Task details. Gather all lines with "tree" from the records.

[Saved entries]
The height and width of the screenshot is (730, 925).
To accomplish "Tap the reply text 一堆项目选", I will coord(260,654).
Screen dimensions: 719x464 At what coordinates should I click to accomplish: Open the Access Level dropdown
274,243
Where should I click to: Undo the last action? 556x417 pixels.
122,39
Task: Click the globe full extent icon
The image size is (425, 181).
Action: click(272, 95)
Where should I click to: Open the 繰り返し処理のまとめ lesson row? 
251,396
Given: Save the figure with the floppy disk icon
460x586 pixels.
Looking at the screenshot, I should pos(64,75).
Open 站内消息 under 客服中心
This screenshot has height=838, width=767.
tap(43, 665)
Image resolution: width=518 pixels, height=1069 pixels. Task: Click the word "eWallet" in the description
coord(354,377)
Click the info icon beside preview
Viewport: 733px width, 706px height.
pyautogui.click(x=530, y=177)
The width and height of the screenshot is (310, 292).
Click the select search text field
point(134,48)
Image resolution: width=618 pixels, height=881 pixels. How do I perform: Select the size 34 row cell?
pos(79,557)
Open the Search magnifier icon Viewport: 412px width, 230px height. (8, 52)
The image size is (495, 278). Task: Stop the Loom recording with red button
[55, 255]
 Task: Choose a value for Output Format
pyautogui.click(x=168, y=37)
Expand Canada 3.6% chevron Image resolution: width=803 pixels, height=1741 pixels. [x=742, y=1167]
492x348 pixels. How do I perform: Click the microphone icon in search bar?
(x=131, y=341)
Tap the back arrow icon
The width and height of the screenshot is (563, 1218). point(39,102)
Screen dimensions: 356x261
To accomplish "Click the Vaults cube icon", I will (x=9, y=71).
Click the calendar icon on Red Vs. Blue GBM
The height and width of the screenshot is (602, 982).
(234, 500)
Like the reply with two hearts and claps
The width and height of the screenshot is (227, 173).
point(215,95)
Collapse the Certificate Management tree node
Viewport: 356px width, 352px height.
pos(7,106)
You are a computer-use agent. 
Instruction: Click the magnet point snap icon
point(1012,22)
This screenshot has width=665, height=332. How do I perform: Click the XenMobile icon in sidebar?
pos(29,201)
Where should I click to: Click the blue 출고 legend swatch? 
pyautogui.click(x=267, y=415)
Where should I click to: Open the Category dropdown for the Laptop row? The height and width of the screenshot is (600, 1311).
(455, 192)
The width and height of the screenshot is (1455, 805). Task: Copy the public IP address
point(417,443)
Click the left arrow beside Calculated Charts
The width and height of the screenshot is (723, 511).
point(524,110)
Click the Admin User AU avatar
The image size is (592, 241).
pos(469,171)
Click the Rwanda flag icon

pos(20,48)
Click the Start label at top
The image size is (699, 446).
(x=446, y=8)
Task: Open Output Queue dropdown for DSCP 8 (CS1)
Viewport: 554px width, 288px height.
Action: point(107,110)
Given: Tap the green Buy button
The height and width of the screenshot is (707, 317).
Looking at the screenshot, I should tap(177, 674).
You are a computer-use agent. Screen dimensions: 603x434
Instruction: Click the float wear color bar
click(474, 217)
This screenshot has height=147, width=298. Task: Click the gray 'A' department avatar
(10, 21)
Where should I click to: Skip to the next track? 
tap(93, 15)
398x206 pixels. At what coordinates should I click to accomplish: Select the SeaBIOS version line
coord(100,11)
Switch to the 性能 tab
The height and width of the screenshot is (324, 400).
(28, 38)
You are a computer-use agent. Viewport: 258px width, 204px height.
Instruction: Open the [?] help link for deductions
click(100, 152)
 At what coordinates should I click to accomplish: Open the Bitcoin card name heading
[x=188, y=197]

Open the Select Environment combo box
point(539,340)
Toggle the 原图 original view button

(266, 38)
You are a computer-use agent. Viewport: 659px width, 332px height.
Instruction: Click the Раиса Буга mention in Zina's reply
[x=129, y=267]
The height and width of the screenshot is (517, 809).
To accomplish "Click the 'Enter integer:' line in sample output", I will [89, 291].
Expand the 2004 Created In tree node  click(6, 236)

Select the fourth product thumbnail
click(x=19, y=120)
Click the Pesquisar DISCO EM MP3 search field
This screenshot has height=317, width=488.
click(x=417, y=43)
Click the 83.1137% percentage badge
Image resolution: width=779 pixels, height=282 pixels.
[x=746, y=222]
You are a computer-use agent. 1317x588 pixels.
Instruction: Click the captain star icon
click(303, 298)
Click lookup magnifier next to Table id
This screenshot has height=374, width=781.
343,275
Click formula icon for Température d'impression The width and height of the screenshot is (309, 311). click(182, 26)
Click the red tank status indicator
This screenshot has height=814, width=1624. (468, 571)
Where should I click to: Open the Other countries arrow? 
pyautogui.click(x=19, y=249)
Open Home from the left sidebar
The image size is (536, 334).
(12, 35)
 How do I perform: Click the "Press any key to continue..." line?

Exercise output.
Collapse the Certificate Management tree node
Expand the 2004 Created In tree node  click(6, 236)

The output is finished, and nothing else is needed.